Александр Шкурин

Случайный дар


Скачать книгу

учайный,

       Жизнь, зачем ты мне дана?

                      А.С.Пушкин

      1

      Каждый вечер, когда ложусь спать, я надеюсь, что утром наконец-то не проснусь. Однако наступает следующее утро, с сожалением понимаю, что в очередной раз моя надежда не сбылась.

      Жидкий утренний свет с трудом проникает сквозь единственное пыльное окошко и освещает пожелтевший лист ватмана, где крупным  шрифтом написано «Мальцев Юрий Анатольевич». Ниже написана дата рождения, а под ними надпись –  «Гражданин СССР».
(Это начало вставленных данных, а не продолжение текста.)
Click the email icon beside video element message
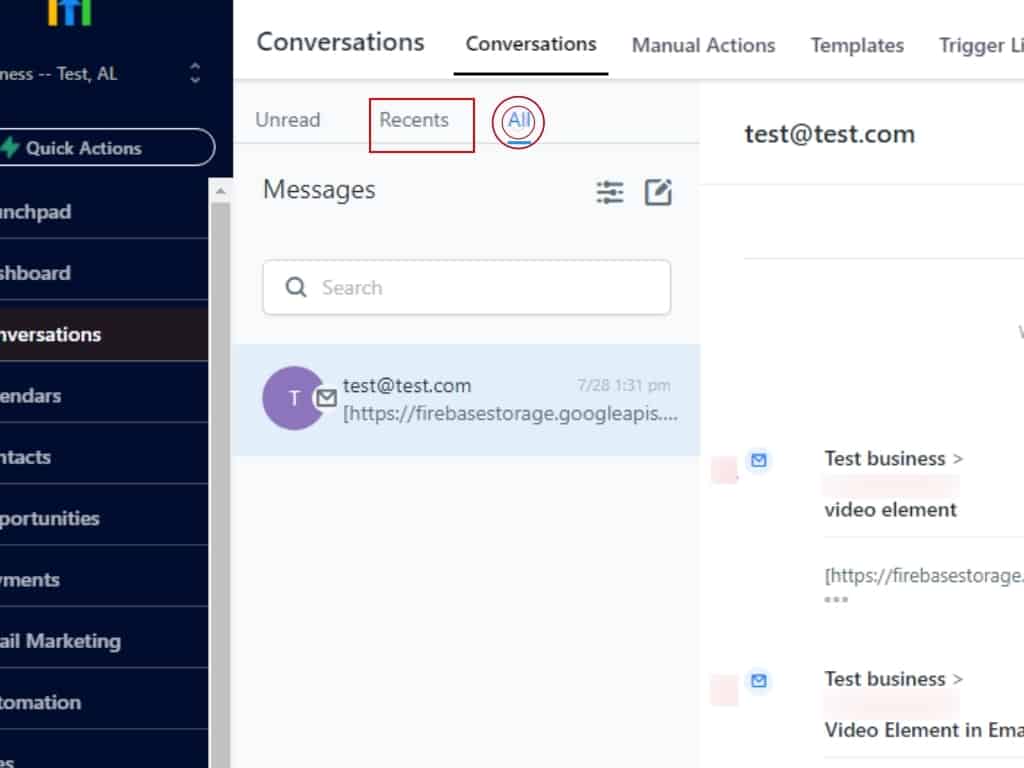The image size is (1024, 768). 759,460

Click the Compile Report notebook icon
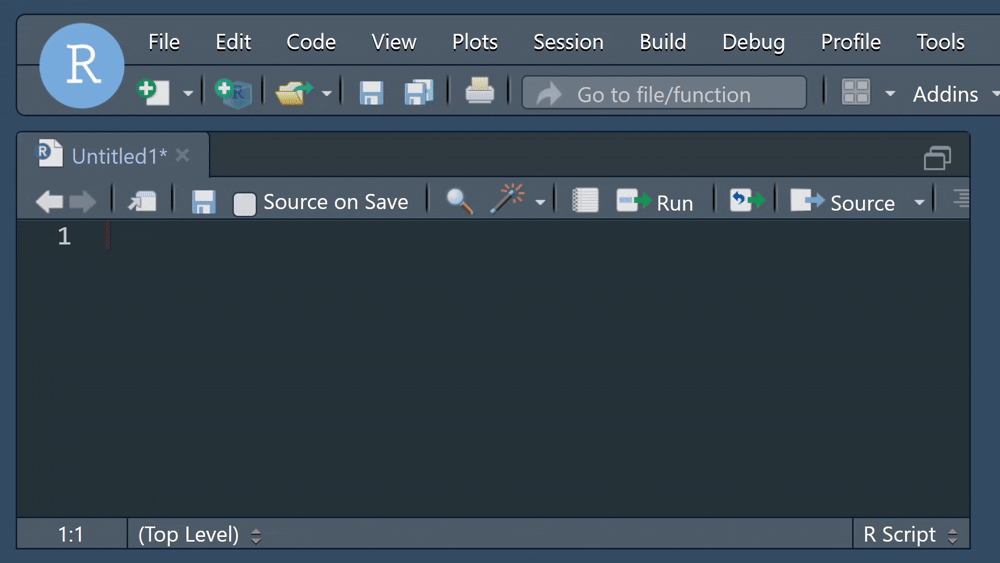(x=585, y=201)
      Это напоминание самому себе, чтобы не забыл, как меня зовут.  Ко мне уже давно не обращаются по имени, а фамилию благополучно забыли. В последнее время с памятью просто беда, я ничего не помнил и мгновенно все забывал. Кажется, это называется старческой деменцией. Сейчас, на удивление, память немного восстановилась, и из нее временами что-то удается извлечь. Правда, по обрывкам разговоров соседских пожилых кумушек я понял, это временное улучшение памяти. Дальше будет хуже. Поэтому, как только началось ухудшение памяти, нашел использованный лист ватмана, перевернул  его и написал свое имя.  Теперь, если кто неожиданно  спросит имя, не надо мучительно вспоминать, достаточно посмотреть на лист ватмана.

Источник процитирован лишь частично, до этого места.